Who has this story? Who has the stacks of magazines to prove it? 🙋‍♀️

Alternately, you love receiving your magazines on schedule and you take the time to read them cover to cover. That’s awesome! At least you’re getting bang for your buck. Then what do you do with them? It’s very likely that you still keep stacks of magazines that you never go back to.

Either way, there is magazine clutter.

And when we bring in a lens of intentional living – gosh, the bombardment of ads that come inside those pages, our poor brains. (But that’s just a side note. 😊)

During one of my rounds of minimizing I sat with my stack of magazines and made the time to peruse the cover stories. If something interested me, I flipped to that article and read/scanned it. With the whole stack, there was only so much information I would gather at this point anyway. Most magazines didn’t have articles that I needed to read. I think I ripped out two articles from the whole stack. I donated the rest. Of those two articles I kept — I can’t tell you what either of them were about today.

I don’t recommend doing what I did, I was new to minimizing. What I know now is don’t waste your time. If you weren’t enthusiastic enough when the magazine arrived in your mailbox to read it, you won’t be jazzed enough about it now. And if you read the magazine when it arrived, you’re highly unlikely to read it again.

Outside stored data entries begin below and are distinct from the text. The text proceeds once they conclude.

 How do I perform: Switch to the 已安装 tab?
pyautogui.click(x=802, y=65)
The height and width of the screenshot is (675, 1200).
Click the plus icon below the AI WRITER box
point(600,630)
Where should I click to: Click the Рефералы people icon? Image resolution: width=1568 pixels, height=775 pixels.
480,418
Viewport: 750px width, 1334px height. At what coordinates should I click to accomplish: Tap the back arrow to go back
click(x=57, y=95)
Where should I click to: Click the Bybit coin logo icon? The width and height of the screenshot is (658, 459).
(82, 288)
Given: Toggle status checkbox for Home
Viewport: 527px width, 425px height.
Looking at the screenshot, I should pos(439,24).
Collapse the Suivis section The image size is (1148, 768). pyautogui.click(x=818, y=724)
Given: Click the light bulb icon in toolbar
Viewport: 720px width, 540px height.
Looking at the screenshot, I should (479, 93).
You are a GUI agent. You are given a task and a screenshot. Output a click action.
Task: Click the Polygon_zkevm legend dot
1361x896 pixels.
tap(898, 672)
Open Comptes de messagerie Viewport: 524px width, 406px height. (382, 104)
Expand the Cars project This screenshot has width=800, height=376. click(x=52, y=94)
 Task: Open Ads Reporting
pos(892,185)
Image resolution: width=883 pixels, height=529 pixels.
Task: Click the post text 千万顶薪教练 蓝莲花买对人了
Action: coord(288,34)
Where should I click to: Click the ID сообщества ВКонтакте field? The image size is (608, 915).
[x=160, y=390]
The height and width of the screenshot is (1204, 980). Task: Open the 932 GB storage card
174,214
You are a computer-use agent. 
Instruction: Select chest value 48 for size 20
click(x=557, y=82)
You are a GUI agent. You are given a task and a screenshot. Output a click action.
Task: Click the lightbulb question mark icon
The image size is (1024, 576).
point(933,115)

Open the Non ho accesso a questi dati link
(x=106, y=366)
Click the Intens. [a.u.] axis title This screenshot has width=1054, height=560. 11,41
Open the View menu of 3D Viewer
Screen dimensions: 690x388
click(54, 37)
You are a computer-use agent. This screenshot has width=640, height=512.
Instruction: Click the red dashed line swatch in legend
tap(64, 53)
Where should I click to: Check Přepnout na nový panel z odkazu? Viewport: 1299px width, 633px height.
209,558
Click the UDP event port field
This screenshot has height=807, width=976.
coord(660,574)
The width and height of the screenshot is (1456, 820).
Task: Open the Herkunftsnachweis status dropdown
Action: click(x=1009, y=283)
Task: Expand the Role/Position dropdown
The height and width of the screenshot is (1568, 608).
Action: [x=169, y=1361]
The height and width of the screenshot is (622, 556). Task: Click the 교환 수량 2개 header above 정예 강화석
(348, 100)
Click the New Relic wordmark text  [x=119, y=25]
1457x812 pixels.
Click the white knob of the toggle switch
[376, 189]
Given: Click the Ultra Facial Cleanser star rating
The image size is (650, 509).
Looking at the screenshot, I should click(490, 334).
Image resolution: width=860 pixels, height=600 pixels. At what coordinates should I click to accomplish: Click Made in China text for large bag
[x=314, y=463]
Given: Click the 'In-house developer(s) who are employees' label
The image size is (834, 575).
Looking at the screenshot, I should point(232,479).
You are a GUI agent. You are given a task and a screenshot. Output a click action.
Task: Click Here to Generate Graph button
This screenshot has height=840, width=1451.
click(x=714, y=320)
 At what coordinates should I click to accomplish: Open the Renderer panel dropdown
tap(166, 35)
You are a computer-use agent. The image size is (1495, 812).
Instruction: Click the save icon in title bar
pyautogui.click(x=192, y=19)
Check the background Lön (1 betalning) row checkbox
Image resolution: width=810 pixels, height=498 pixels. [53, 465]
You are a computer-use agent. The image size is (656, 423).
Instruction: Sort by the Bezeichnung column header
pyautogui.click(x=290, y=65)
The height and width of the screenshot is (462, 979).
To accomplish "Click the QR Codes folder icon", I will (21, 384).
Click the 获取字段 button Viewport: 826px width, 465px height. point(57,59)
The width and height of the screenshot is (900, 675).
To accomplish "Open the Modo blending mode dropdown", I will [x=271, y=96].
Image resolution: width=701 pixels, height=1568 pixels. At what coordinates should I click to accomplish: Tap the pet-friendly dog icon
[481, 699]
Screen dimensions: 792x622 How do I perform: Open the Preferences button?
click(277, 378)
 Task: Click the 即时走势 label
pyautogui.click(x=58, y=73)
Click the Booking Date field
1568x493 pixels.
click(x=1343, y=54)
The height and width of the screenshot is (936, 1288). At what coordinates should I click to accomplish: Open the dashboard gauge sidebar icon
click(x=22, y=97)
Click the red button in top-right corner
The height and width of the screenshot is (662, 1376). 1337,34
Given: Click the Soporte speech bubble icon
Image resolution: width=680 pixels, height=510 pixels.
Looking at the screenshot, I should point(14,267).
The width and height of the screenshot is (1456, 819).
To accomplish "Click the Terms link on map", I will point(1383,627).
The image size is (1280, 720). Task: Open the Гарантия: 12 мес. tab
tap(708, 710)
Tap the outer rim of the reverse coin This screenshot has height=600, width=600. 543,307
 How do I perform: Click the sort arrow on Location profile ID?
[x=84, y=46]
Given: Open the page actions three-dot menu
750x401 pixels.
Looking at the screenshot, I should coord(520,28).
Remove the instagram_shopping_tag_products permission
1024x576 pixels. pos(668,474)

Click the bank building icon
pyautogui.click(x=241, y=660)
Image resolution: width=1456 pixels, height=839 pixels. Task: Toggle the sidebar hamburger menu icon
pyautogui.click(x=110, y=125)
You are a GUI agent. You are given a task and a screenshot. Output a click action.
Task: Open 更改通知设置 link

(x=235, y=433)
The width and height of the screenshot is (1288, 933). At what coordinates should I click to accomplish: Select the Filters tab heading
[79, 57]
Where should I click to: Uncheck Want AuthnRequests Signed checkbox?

So, dig out your stacks of magazines and put them straight into a donation box. I would encourage donating them to a library, retirement home, nursing home, doctor/dentist office, pre-schools and day cares for crafts. If they are very specific topic magazines, perhaps there’s an association that might appreciate them. Sending your magazines where they’ll be used will give you a feeling of satisfaction as you remove them from your home. Let them go, and the guilt of not reading or not re-reading them will follow them out the door. I promise, that guilt will fall off your shoulders.

Set a deadline to have the magazines removed from your home. The deadline should tight and I’d suggest no more than three days from now.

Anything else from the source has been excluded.